Could TikTok’s “transplanting” take a year or more? The complex technical challenges Microsoft faced in acquiring TikTok!

Microsoft is to spin off TikTok from its Chinese parent, ByteDance, in a technologically complex effort that could test the Patience of the Trump administration, people familiar with the matter told Reuters on Monday.

Mr Trump has given Microsoft until September 15 to make an acquisition plan to protect the personal data of Americans stored on the short video app. He also ordered Microsoft to be barred from making an acquisition if no agreement had been reached by then.

After reaching an agreement, Microsoft is negotiating a transition period to allow time to technically separate TikTok from Bytedance.

Some sources said the complete separation of TikTok from its parent, as envisioned by Mr. Trump and lawmakers, could take a year or more.

TikTok is similar in functionality and technology to Bytedance’s Douyin, which is only available in China and shares technology resources with TikTok and other bytedance assets, people familiar with the matter said.

A source familiar with the process told Reuters that Bytedance began working on the technology separation under U.S. government review a few months ago. According to Reuters, the company has begun planning a spin-off as part of its strategy to shift power away from China.

While the code for the application that determines the look and feel of TikTok has been separated from Douyin, the server code is still partially Shared in other bytedance products, the source said.
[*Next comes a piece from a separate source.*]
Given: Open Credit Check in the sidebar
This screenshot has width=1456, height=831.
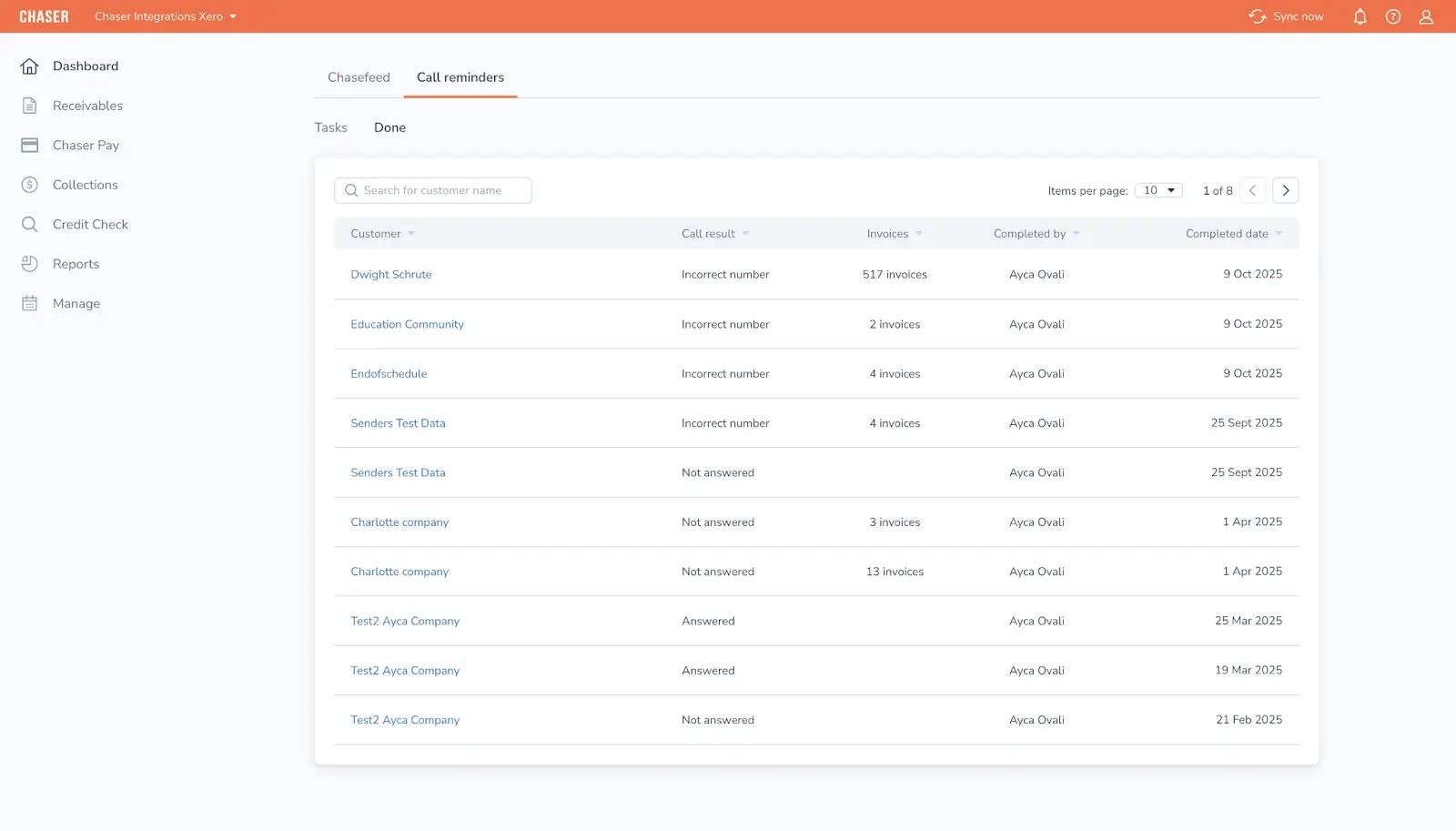Looking at the screenshot, I should (90, 225).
The server code provides basic functions of the application, such as data storage, algorithms for tuning and recommending content, and management of user profiles.
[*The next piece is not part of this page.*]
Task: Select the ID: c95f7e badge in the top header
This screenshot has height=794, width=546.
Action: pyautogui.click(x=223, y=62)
Ryan Speers, a network Security expert with River Loop Security, said that in order to ensure non-interrupted TikTok services, Microsoft may need to rely on bytedance code when reviewing and modifying code and migrate to a new back-end infrastructure to serve users.
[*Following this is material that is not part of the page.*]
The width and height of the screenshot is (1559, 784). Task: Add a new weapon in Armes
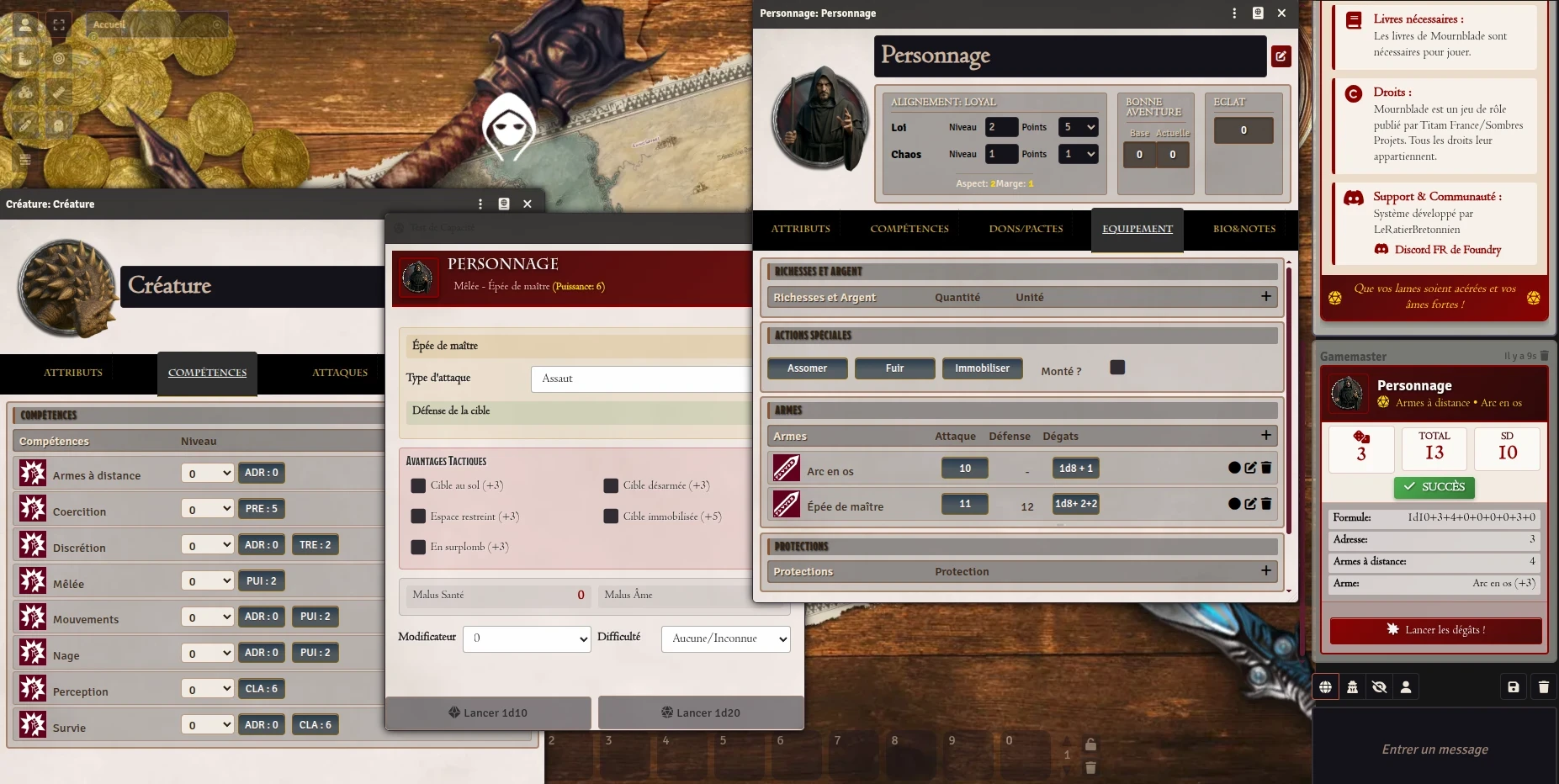pos(1265,435)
Aimen Mir, a former deputy assistant secretary of the Treasury at CFIUS and a partner at Freshfields Bruckhaus Deringer, said any continued technical or operational reliance on Chinese companies would be accepted by the Committee on Foreign Investment in the United States.

In the past, He said, CFIUS has demanded more safeguards before a sale, including keeping U.S. operations as separate as possible from foreign sellers.

Another challenge for Microsoft is how it will move away from TikTok’s recommendation engine, which is seen as TikTok’s secret weapon and allows users to focus on the screen. The engine, or algorithm, provides functionality For TikTok’s “For You” page, which recommends the next video based on an analysis of user behavior.

TikTok USES a recommendation algorithm independent of Douyin, according to two people familiar with the matter. But what makes it work is the content of the input algorithm and user information.

“Without data, algorithms are worthless,” said Jim DuBois, a former chief information officer at Microsoft. Dubois is a risk consultant for Ignition Partners. “The segmentation of data from these countries is an important task.”

Microsoft’s talks to buy the US TikTok’s operations in the US, Canada, New Zealand and Australia complicate the separation. TikTok must be separated not only from bytedance, but also from other regions of TikTok. This adds to the technical challenges due to the large amount of data involved.

“The most important part is the separation of user data — both content and user data,” Mr. Dubois said, noting that hard drive data might need to be transferred between Bytedance and Microsoft.

TikTok has said its user data is stored in the United States. The company has a backup in Singapore, separate from the rest of the company.

Karen C. Hermann, a transaction lawyer at Venable LLP, said the proposed timeline makes closing a deal challenging: “It can sometimes take months or even months to determine the business needs of the divestiture business, its proprietary USE of IP and other assets, and assets and IPs Shared with other businesses in the corporate group.”